Project 2
Identification of selective metabolic vulnerabilities
A major activity of the division is the identification of metabolic vulnerabilities in cancer cells. Aerobic glycolysis, also known as the Warburg Effect, is a hallmark of cancer. Using functional genomic screening, we have shown that the monocarboxylate transporter (MCT4) is an essential regulator or metabolic activity and survival in breast cancer (Baenke et al., J Pathol 2015). Furthermore, we demonstrated that allosteric regulation of glycolysis by 6-phosphofructo-2-kinase/fructose-2,6-biphosphatase 4 (PFKFB4) promotes the balance between energy generation and anti-oxidant production to prevent oxidative stress and promote tumour growth in prostate cancer (Ros et al., Cancer Discovery 2012).

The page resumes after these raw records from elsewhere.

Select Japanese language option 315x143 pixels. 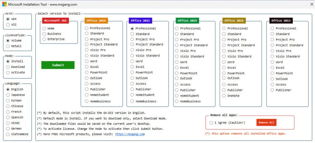click(8, 95)
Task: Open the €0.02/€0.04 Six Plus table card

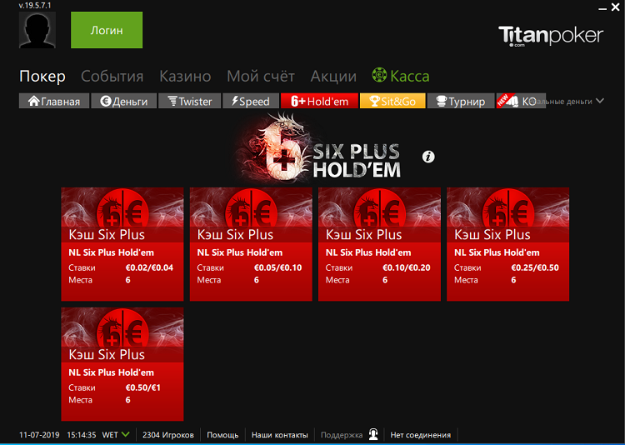Action: click(x=123, y=244)
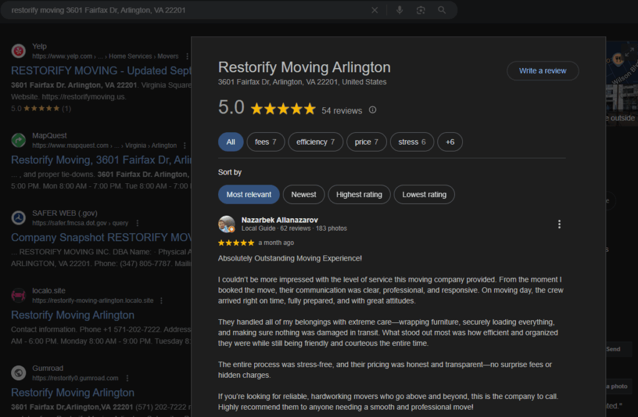Screen dimensions: 638x417
Task: Click the Write a review button
Action: click(x=542, y=71)
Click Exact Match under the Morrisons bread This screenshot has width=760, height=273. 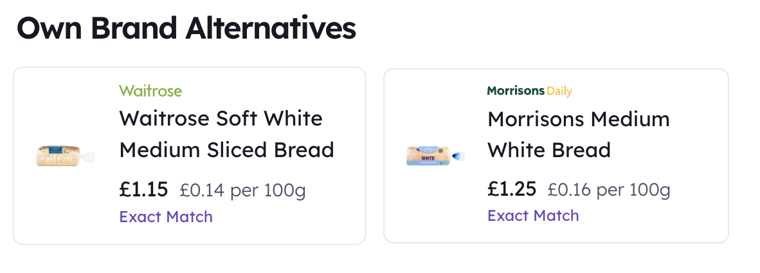pyautogui.click(x=533, y=215)
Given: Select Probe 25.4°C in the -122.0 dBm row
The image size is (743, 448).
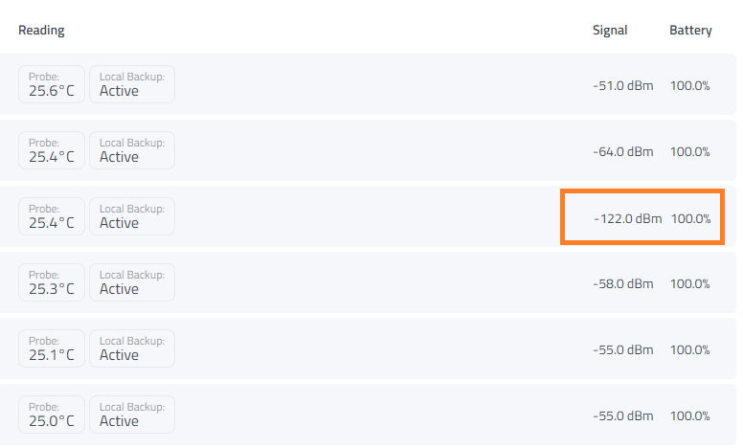Looking at the screenshot, I should tap(52, 216).
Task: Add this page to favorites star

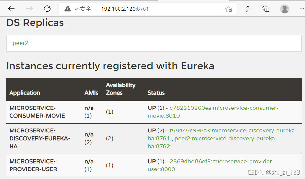Action: (229, 9)
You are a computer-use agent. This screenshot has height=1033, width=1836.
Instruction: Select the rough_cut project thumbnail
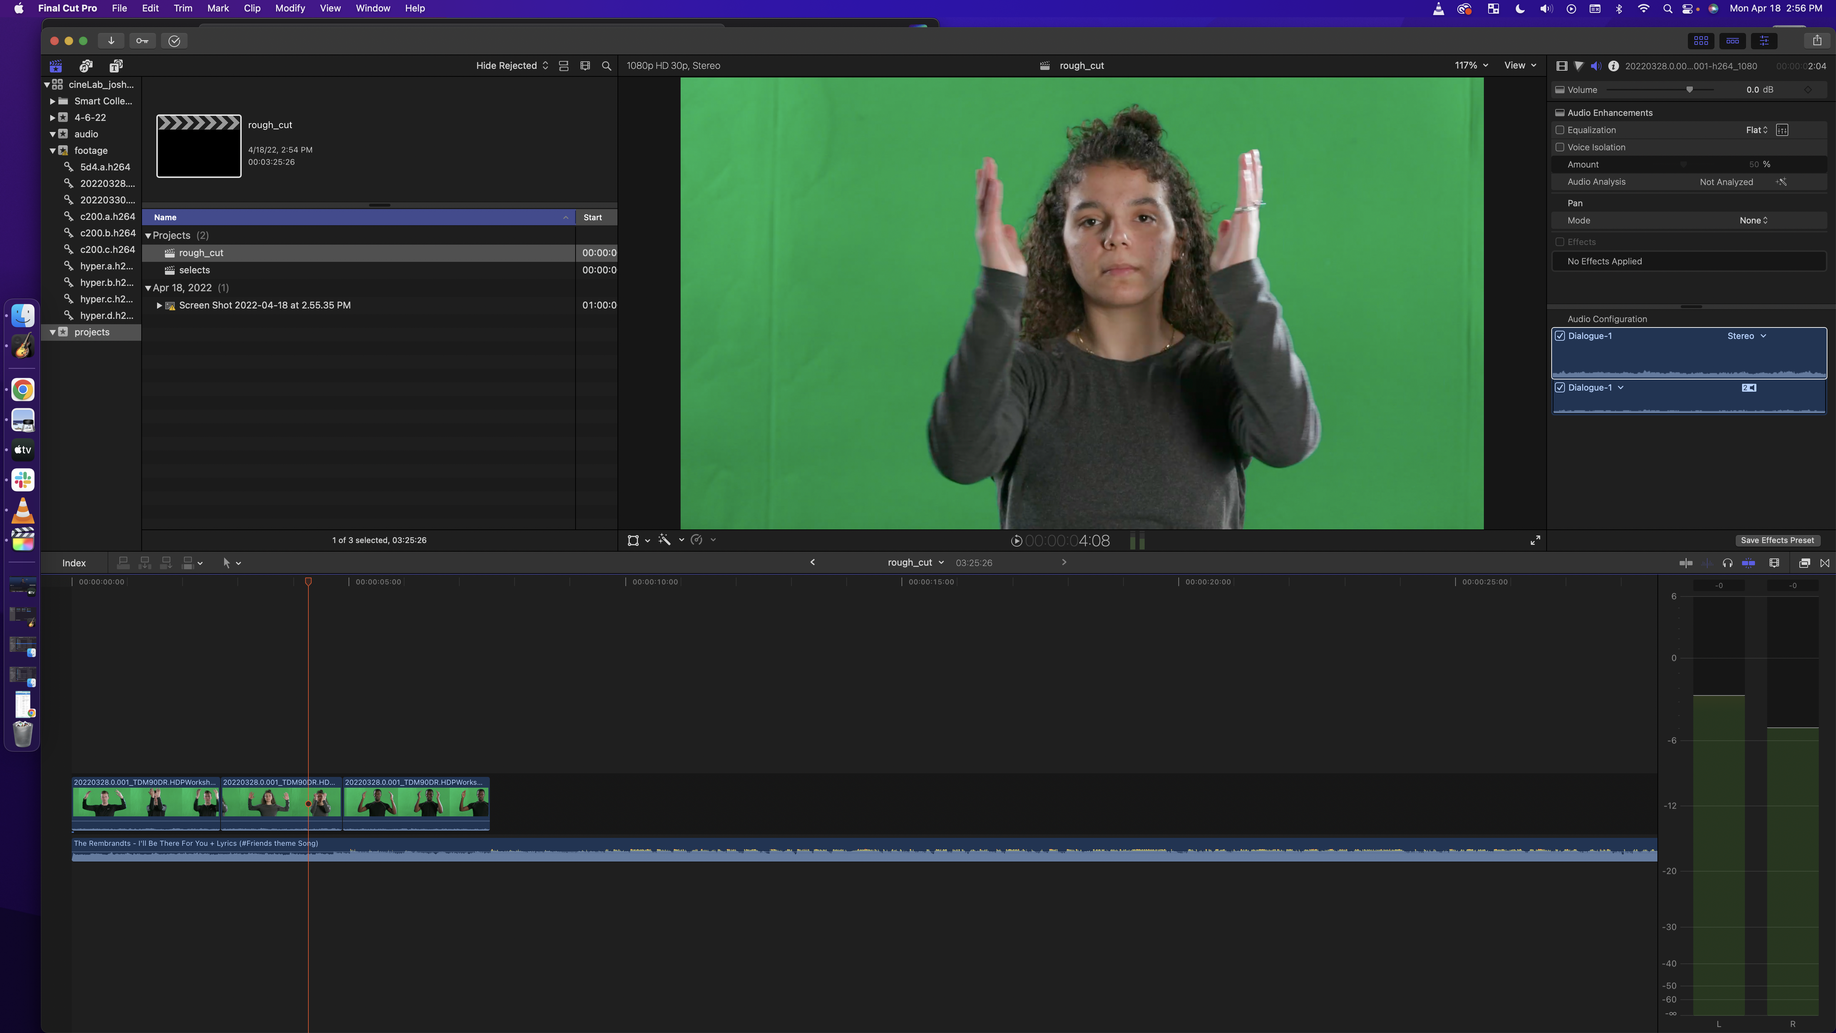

We also found that loss of the tumour suppressor TP53 increases the expression of PFKFB4 in colon cancer (Ros et al., Oncogene 2018). More recently, we demonstrated that liver cancer cells show a unique sensitivity towards aldolase A (ALDOA) depletion. Targeting glycolysis by disrupting the catalytic activity of ALDOA led to severe energy stress and cell cycle arrest in murine and human hepatocellular carcinoma (HCC) cell lines. With a combination of metabolic flux analysis, metabolomics, stable isotope tracing and mathematical modelling, we demonstrate that inhibiting ALDOA induced a state of imbalanced glycolysis in which the investment phase outpaced the payoff phase.
Targeting ALDOA effectively converted glycolysis from an energy producing into an energy consuming process. Moreover, we found that depletion of ALDOA extended survival and reduced cancer cell proliferation in an animal model of hepatocellular carcinoma. Thus, our findings indicate that induction of imbalanced glycolysis by targeting ALDOA presents a unique opportunity to overcome the inherent metabolic plasticity of cancer cells (Snaebjornsson et al. Nature Cancer 2025).
To explore the impact of different oncogenic drivers on cancer metabolism, we compared mouse models of liver cancer driven by activation of Akt or Nras together with Myc using transcriptomics, metabolomics and lipidomics analyses. This revealed a marked upregulation of lipid metabolism only in Akt-driven tumors, while Nras-activation was associated with an inflammatory signature. We conducted a direct in vivo screen of approx. 100 lipid metabolism genes in Akt- and Nras-driven liver tumors. This revealed several enzymes involved in acetyl-CoA metabolism as essential enzymes in Akt-driven liver cancer.